Need.  To.  Write.  Poem.  2nite.  No exception.  No excuses.  Especially if I’m sipping Pinot, a nice one, for the first time in…  The lady yesterday, telling me how she travels frequently for work, on mind.  When I’m on the Road, which is soon I’m convinced, I have to record everything.  All people, places, meals, wines, weather trends.  Won’t allow mySelf to skip on even the shortest note.  What books will sprout from those jaunts?  Can’t wait.  Just thinking about it makes me anxious, pleasantly.  Now, need Pinot–

8:55pm.  Sips…  Nothing short of magic.  Makes me think of travel.  Of course.  Writing at hotel Room desk, pen to paper, with sliding glass door open, enough so I can hear waves.  I think about going for a walk, writing ON the beach, closer to the water orchestra.  But no.  I’d stay seated.
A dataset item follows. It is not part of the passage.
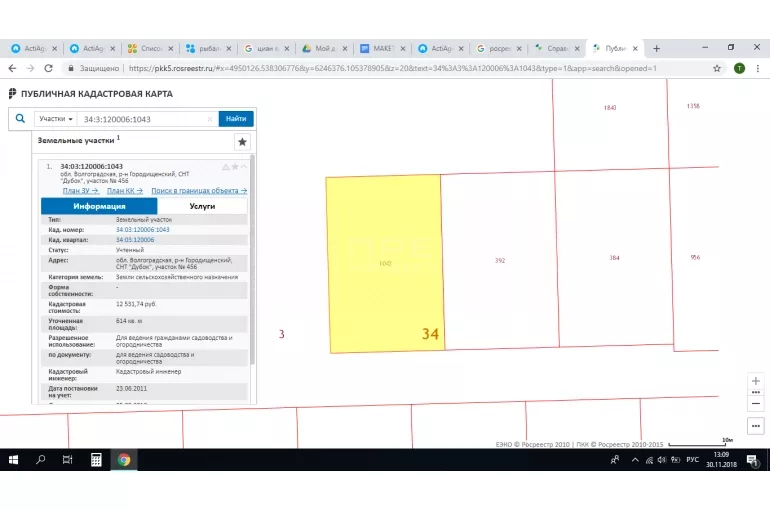Reload the page
The width and height of the screenshot is (770, 510).
(x=49, y=68)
Poetry calling.  Thinking of what’s close.  The Road.  But, topic next.

This “developmental” class for Spring ’13, thinking must emphasize student opinion; molding that opinion into submittable form.  Doesn’t have to be so “academic.” I’d rather it be Literary.  Want students to feel comfortable, excited.. Mentally Alive.  Another note here about my cousin Nick.. only 26[?], making $200,000/yr according to uncle Tim [his dad].  This writer’s never jealous.  But I was motivated by this divulgence.  That’s where I should be.  AT LEAST.  Jack’s depending on me, whether he’s aware or not.  Posting to bx everyday, even if it’s merely a photo.  Speaking of which, I’m running out of space on phone, and I fear this monster [laptop, if you forgot] as well, soon.  Have that external hard-drive upstairs, in the closet in Kerouac’s Room, from when I had it for a studio (well before his birth, awareness of his approach).
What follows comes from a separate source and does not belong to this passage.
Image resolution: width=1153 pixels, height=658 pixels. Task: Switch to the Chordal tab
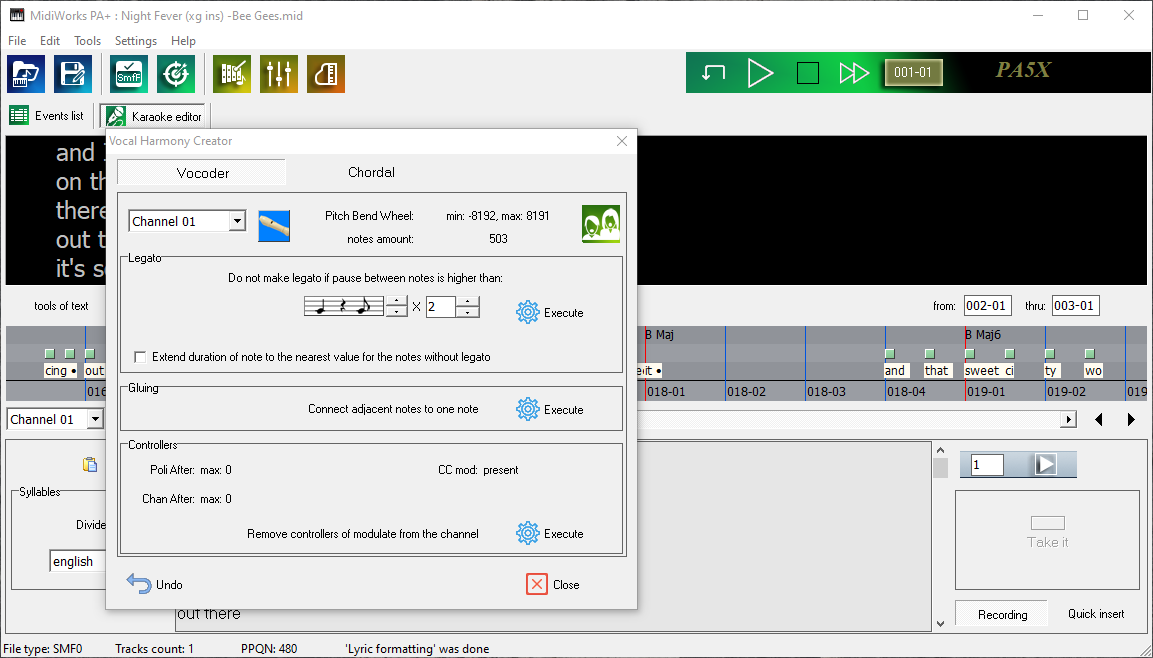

Just remembered a title I was going to use for a post this morning, which I never did: “Friday, my Wednesday.” So, tomorrow’s my Thursday.  Weeks long, always for the writer.  And is the resulting page HONEST?  Of course–  I can only at this point convey what I’m doing.  Where I am.  What I want.  Where I WANT 2B.  Need to be motioned, so I can write in more varied tints.  That’s the writer I want to be: truly worldly, learned like my father, seeing much.  And writing it all.

Tiring, from day.  No compromise in my aims.  Writers can’t afford that.  We’re Creators, only allotted 1 life for Composition.  Not fair, now that I think.  Pouring night’s cap.  Focused on entry, visions obstructing my view of this screen.  The Road– beaches, expansive forests, desert, metropolis, village.  Anything.  Need to soon my future novels meet.  The last note from today: “Day giving me 2 much material.  Can’t trap it all.” Not an excuse anymore, if I’m walking away from this session learning or realizing anything.  Just have to keep writing.  Everything.  Life, not important.  This Literary digging, however, very much IS.  Will always B.

The Pinot, just as brilliant as I needed it to be.  More, really.  Just went upstairs to check on little Jack.  Love watching my little friend rest, enjoy his quiet.  Strangely, I envy his state, stage.  Time, pocketing another victory against the writer.  But I’m a diarist, so I trap all these momentary’s.  Makes me feel a little better.  Need randomness.  Oh, wanted to get back into running–  How about tomorrow morning?  Don’t care how cold it is.  Want to take better care of Self.  For me.  For Little Kerouac.  [Did I capitalize “Little” before?]  Have to close.  Leaving with new plans.  New vision.  Used to hate that word, “vision.” Reminded me of that advertising firm owner in Marin, when he asked me, “Why did you go to graduate school, to study English of all things?  I mean, what was your vision with that?”

“That?” I remember thinking.  What a pox-marked vassal.  I still get a little quilled when I hear that word, honestly.  Okay.. closing.  Finally.